◆ **Listed entries**:
----
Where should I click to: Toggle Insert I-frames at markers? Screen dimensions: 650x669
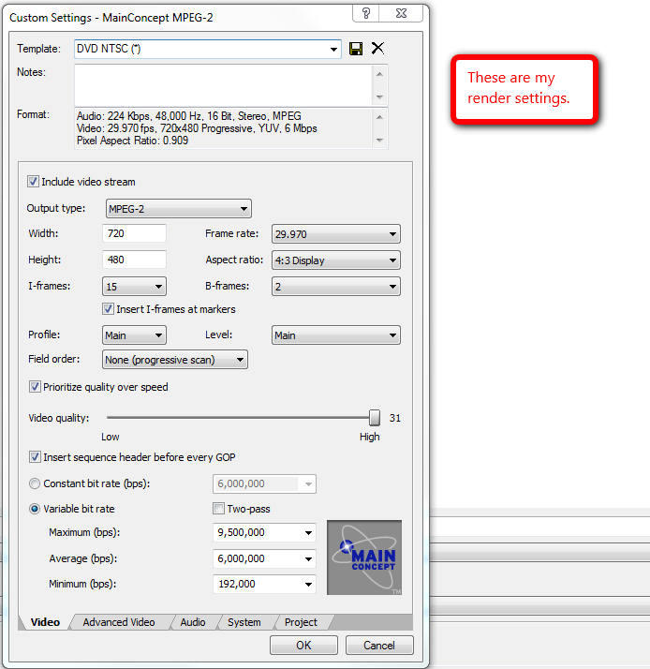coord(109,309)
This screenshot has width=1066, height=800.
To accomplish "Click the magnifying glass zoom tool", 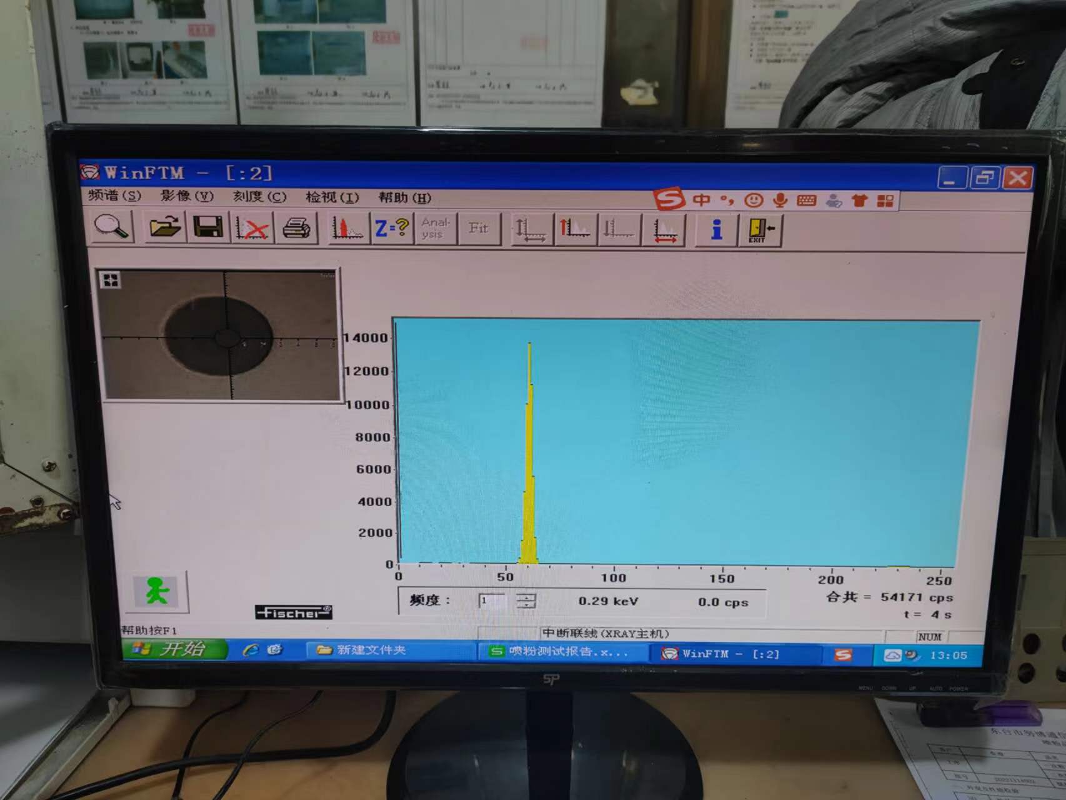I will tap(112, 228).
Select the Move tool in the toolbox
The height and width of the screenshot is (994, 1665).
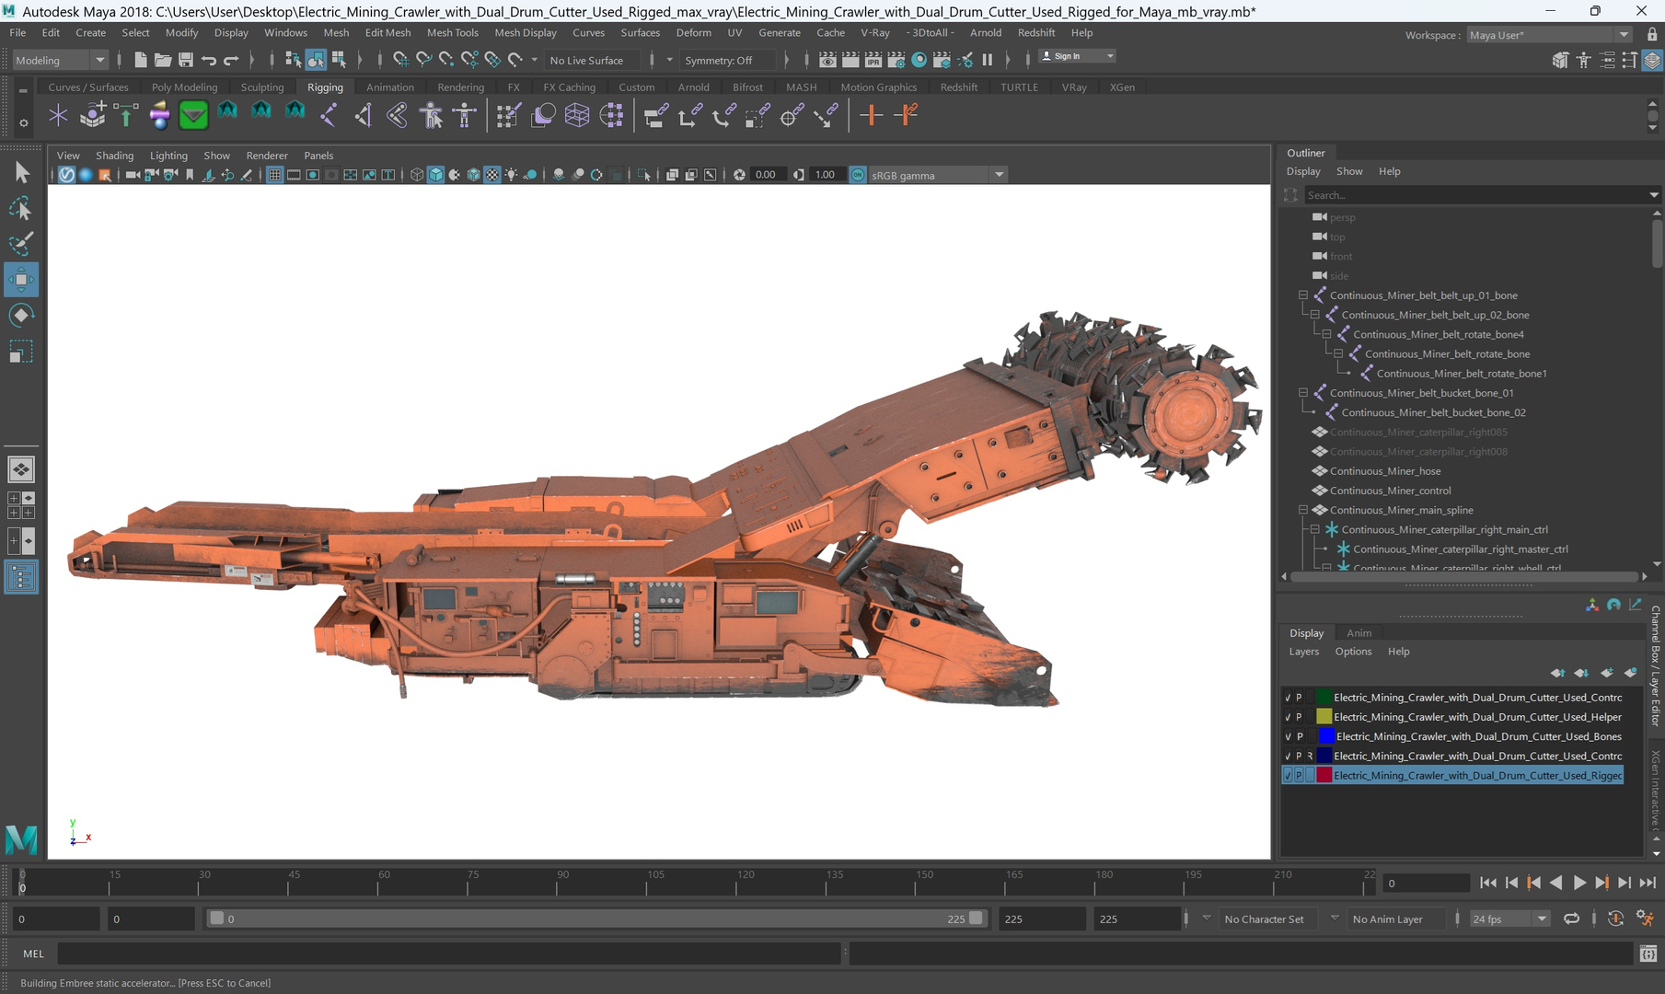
----
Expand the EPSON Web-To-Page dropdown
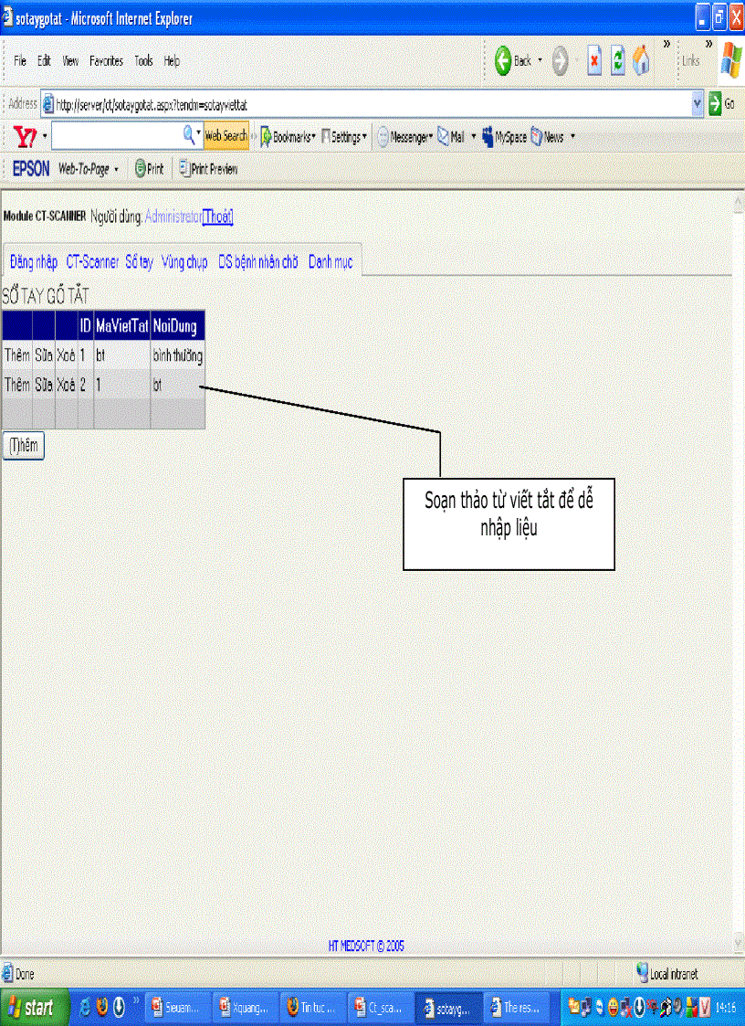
----
◆ **Activity**:
Each line of the data that contains "screenshot" belongs in the answer.

◆ **Written reply**:
This screenshot has width=1066, height=800.
The height and width of the screenshot is (994, 1665).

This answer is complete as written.